When all else fails, sometimes I think it's enough to be a positive presence around others. We can't always be working towards some larger, or sometimes any goal at all. So finding any way to make those around us feel even a bit happier may be enough. This can take many forms, like:
- Being funny. Almost everyone likes jokes! If they don't, grab your nail gun and get to higher ground.
- Valuing others' work and skills.
- Complimenting something you've noticed about someone.
- Pass on knowledge to those who need it, as is often the case with coders trying to give back.
- If they look upset, asking if there's something you could do to help. Even if it's just listening to what's on their mind.

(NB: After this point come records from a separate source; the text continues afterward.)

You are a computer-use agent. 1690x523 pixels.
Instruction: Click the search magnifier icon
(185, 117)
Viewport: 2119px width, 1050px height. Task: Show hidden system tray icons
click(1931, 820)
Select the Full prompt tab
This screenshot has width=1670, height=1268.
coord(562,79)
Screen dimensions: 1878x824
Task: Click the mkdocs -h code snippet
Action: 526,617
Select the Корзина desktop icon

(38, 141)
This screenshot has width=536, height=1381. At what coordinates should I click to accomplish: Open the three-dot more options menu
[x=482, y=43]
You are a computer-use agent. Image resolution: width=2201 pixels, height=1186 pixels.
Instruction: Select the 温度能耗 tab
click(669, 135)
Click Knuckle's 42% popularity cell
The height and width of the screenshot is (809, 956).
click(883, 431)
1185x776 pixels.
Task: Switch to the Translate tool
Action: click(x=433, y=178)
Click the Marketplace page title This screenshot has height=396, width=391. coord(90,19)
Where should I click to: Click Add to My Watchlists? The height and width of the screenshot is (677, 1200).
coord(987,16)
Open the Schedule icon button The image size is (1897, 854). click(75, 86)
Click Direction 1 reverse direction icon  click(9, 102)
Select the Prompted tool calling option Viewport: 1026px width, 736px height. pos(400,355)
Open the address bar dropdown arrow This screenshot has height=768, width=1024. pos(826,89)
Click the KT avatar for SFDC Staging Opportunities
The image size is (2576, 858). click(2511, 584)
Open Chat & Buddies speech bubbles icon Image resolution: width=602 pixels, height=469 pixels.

- Hack into their computers to see whose bothering them, and mail said people constant glitter bombs.
- Writing a blog post that cheers people up or inspires them, if only for a moment.
Sometimes this is all I can do, but it's always the bare minimum of what I can do to help others. The whole point of living selflessly is making others feel better, and we all get small chances to do so in our everyday interactions with others.
So I'm once again asking myself: as a coder and a writer, what good can something like a blog post do for the world?
Obviously I need to accept I'll never do as much good as people who devote their lives to their communities helping the homeless. But that doesn't mean I can't do anything at all. I can still channel my strengths into other ways to help people, which are smaller but still do good. I need to savor the small victories, and whatever ripple effects they have, that much more.
I can make web applications more accessible. I can write posts to inspire, comfort, and even amuse others. I can make people feel a bit happier or more relaxed when they see me around (still working on this one). I can unleash the power of my fifth chakra and demolish an entire warehouse, but choose not to for insurance reasons. My point is there's always something a person can do, big or small, to give back. As long as they're caring and willing to try, I believe they can find a way.
Maybe I'll never do as much good as this coworker. I can still do as much good as I myself can. Because once I believe I can make any kind of difference, I actually start to.